_Text under study_:
_ _ _ _ _
Denis Campbell Health policy editor 

NHS England hopes to save thousands of lives with pill that helps smokers quit

Experts say once-a-day varenicline tablet reduces nicotine cravings and side-effects from cutting out tobacco
  
  

A person lighting a cigarette
About 85,000 people a year in England will be offered the pill as part of NHS efforts to reduce the number of smokers. Photograph: Jonathan Brady/PA

Hundreds of thousands of smokers will be given a pill that increases people’s chances of quitting, in a move that NHS bosses believe will save thousands of lives.

About 85,000 people a year in England will be offered the chance to use varenicline, a once-a-day tablet that experts say is as effective as vapes at helping people to kick the habit.

Amanda Pritchard, the chief executive of NHS England, hailed the pill as a potential “gamechanger” in the fight to tackle smoking and the huge harm to health it causes.
_ _ _ _ _
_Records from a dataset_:
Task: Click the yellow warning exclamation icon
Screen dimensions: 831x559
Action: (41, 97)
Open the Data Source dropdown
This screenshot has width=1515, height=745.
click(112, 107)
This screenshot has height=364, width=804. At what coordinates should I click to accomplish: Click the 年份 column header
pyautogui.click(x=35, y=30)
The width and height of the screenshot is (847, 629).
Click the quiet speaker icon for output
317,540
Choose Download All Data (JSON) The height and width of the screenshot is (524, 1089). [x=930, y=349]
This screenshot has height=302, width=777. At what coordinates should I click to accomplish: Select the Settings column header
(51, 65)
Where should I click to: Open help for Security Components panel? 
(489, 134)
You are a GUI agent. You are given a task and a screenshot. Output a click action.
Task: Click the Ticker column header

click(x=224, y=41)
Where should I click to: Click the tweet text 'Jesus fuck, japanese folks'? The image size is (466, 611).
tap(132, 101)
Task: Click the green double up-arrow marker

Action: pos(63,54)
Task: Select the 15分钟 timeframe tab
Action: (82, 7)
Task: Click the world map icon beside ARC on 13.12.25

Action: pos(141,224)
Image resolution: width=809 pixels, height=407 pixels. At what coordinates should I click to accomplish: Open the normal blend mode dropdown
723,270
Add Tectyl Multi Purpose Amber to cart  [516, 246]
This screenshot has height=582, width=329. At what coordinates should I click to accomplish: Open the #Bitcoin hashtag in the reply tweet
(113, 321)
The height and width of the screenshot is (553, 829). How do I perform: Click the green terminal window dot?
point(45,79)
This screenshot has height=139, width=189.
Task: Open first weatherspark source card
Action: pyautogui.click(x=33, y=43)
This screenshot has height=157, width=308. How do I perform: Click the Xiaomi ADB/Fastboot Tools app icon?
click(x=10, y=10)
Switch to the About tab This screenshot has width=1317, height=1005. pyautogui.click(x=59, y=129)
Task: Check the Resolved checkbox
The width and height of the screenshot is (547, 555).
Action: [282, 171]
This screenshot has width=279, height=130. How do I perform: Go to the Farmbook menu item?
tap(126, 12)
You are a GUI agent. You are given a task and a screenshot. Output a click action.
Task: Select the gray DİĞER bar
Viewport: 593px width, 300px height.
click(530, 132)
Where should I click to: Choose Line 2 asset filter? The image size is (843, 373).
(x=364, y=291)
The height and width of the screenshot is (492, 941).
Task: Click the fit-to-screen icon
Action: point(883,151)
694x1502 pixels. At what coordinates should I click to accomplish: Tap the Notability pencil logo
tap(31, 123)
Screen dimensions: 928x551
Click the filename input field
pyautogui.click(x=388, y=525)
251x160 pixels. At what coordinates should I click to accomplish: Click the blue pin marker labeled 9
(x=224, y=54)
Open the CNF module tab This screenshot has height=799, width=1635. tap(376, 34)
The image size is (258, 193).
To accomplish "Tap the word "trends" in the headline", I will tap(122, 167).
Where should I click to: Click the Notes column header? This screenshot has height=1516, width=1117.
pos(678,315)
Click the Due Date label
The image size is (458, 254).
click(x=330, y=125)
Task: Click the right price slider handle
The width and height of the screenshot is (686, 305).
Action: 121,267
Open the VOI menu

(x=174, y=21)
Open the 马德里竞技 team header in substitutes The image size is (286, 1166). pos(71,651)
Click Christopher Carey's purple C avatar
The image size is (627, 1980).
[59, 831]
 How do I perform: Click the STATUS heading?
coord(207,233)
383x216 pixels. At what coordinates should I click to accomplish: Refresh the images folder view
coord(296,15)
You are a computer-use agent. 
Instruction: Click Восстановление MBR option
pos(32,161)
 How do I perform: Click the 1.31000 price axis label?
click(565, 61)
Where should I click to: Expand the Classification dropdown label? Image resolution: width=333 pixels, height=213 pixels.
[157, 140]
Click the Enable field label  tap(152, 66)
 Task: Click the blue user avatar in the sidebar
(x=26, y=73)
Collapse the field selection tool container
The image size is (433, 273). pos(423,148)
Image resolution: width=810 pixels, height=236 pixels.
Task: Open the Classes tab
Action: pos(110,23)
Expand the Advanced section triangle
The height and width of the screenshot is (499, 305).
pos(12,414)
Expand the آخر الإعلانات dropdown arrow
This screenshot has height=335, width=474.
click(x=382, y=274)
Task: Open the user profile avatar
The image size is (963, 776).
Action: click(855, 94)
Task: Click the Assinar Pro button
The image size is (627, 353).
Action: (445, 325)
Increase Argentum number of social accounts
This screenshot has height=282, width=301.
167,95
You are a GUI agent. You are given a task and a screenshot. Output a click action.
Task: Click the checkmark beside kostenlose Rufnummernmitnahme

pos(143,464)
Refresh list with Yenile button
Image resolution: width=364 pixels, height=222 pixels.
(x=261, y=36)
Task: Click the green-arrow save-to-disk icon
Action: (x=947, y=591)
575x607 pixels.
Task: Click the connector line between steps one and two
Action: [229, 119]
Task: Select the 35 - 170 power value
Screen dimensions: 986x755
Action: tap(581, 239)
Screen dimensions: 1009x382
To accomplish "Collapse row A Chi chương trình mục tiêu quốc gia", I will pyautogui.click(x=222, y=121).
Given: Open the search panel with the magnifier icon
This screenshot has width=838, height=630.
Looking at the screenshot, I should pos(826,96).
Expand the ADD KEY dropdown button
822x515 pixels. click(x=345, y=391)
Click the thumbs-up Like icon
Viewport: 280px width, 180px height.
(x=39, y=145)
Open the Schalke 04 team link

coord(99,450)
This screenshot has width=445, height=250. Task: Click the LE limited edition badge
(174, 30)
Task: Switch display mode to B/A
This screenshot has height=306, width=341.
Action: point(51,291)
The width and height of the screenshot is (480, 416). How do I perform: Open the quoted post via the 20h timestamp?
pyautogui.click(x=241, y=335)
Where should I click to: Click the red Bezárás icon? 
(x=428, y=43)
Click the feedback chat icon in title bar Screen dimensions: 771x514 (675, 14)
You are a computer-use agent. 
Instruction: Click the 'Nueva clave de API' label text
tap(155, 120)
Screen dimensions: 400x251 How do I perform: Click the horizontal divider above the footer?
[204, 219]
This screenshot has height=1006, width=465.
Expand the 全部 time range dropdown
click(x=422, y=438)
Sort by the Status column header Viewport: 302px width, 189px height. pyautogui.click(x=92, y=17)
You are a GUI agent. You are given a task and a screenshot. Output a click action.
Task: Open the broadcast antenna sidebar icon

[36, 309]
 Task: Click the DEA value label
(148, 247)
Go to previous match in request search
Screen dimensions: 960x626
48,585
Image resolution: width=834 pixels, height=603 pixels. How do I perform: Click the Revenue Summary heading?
_ _ _ _ _
_Requirement 1_: Using the article on the NHS smoking pill, decide whether each statement agrees with it. Answer yes or no for each, and quote the words from the article that decide it. (a) Varenicline is taken once a day. (b) About 85,000 people a year in England will be offered the pill. (c) Amanda Pritchard is the health policy editor.
_Requirement 2_: Name every person mentioned by name in the article on the NHS smoking pill.
_Requirement 3_: Translate this sentence from the article on the NHS smoking pill into Spanish: "Hundreds of thousands of smokers will be given a pill that increases people’s chances of quitting, in a move that NHS bosses believe will save thousands of lives."

_Your response 1_:
(a) Yes: "a once-a-day tablet"
(b) Yes: "About 85,000 people a year in England will be offered the chance to use varenicline"
(c) No: "Amanda Pritchard, the chief executive of NHS England"

_Your response 2_: Denis Campbell, Jonathan Brady, Amanda Pritchard

_Your response 3_: Cientos de miles de fumadores recibirán una pastilla que aumenta las probabilidades de dejar de fumar, en una medida que, según creen los directivos del NHS, salvará miles de vidas.